Ethiopia’s Sidama people have voted overwhelmingly for a new federal region, with 98 percent choosing an autonomous rule, the country’s electoral board has said.
The official results were released on Saturday by Wubshet Ayele, deputy head of the National Electoral Board, in the regional capital Hawassa, roughly 200km (125 miles) south of the national capital, Addis Ababa.
“Preliminary results of the referendum held for the statehood of Sidama zone show that voters support formation of a regional state,” the government-backed Fana Broadcasting said in a statement.
Less than 2 percent voted to remain in the existing federal region, one of nine currently in Ethiopia, Ayele said. The results pave the way for Sidama to become the 10th state and also act as an inspiration for others eager to carve out their own ethnic region.
The referendum on autonomy springs from a federal system designed to provide widespread ethnic self-rule in a highly diverse country.
The Sidama people – who number more than 3 million – have demanded for years to leave the diverse Southern Nations, Nationalities and Peoples’ Region (SNNPR).
The diverse SNNPR is one of Ethiopia’s nine ethnic-based regional states, which are overseen by the central government in Addis Ababa, but enjoy a level of autonomy over issues such as land resources, taxation and security.
The new state will split off from that region, and will hand tax-raising powers and control over schools, police, health and other services to the Sidama people, who would be in the majority in the state.
Long road ahead
Implementation of the referendum is expected to raise a host of thorny issues, and there are long steps ahead before the new state becomes a reality.

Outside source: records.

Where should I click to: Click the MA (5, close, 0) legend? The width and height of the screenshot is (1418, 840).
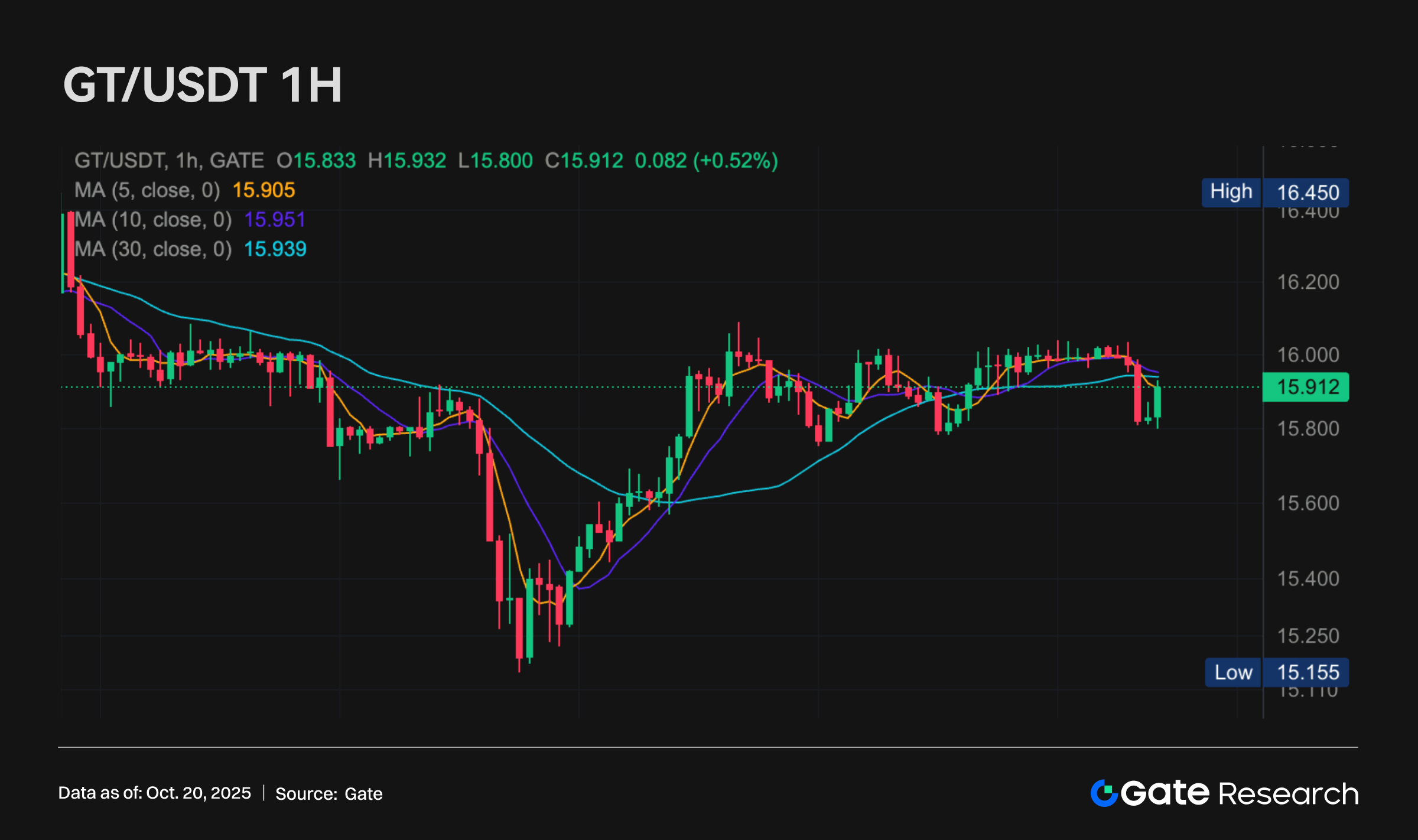(147, 190)
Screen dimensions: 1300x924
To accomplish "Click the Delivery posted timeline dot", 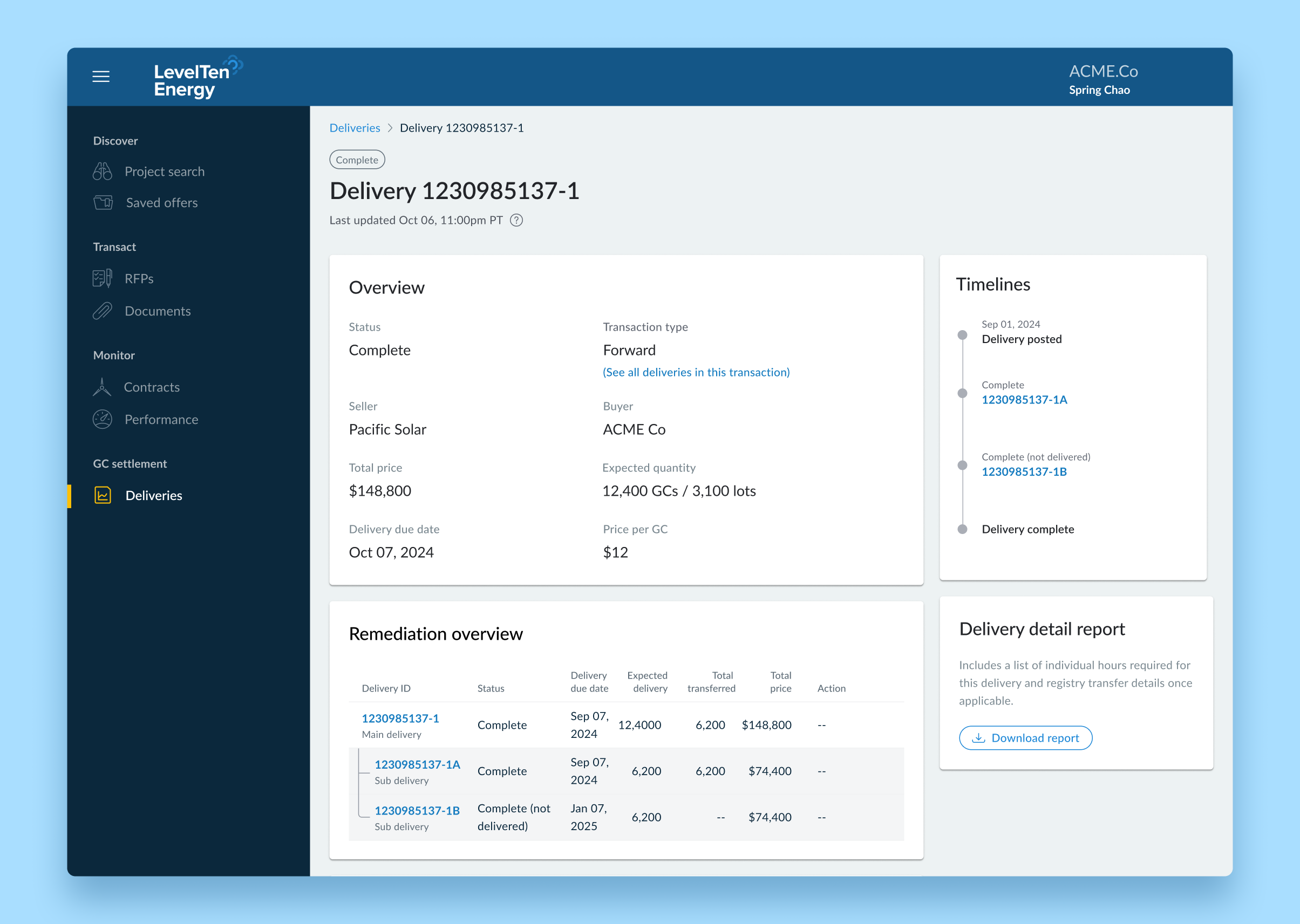I will point(963,334).
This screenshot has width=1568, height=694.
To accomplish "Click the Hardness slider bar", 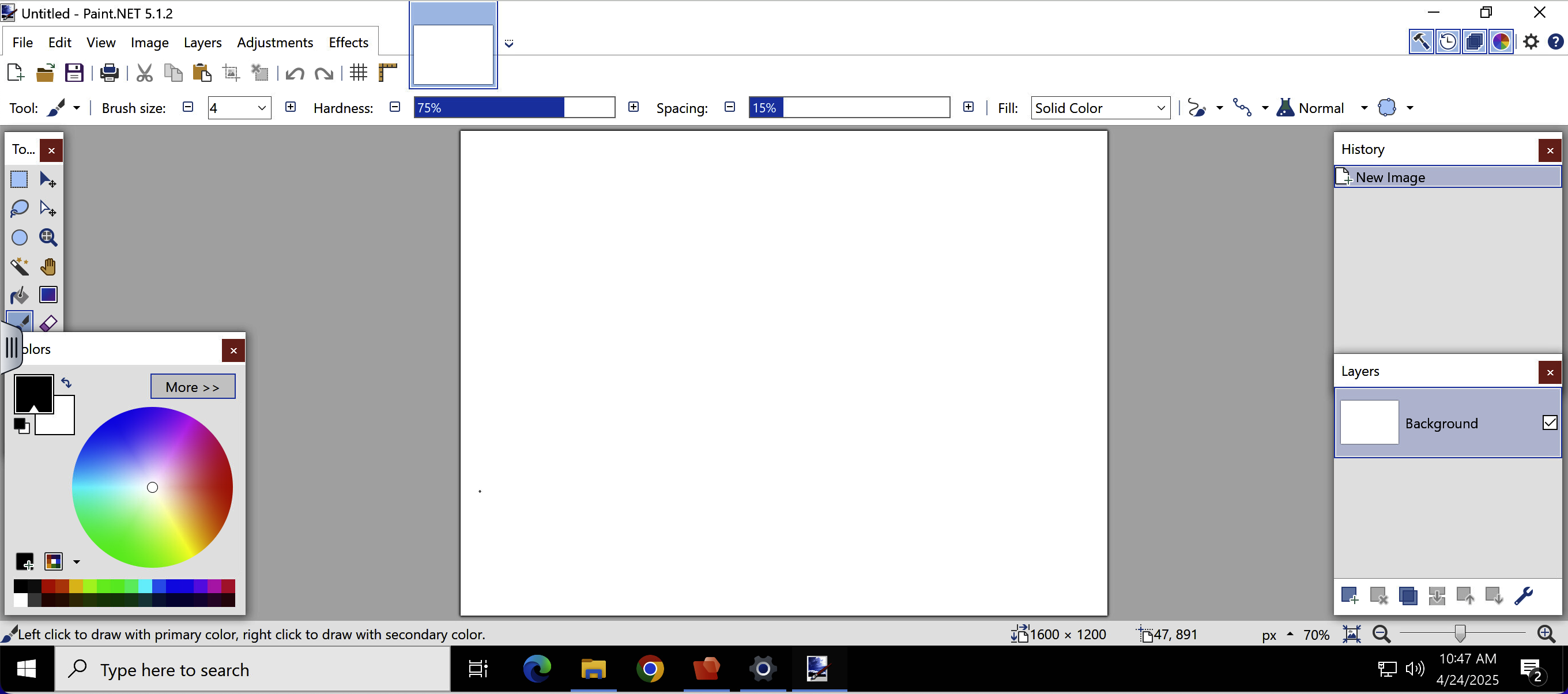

Several other groups in the south of the country have already launched plans for self-determination similar to that of the Sidama people. Some analysts fear the vote could embolden groups with similar demands and unleash further ethnic violence.
The dormant Sidama campaign gained fresh momentum after Prime Minister Abiy Ahmed, winner of this year’s Nobel Peace Prize, took office in 2018 and began introducing a series of political reforms.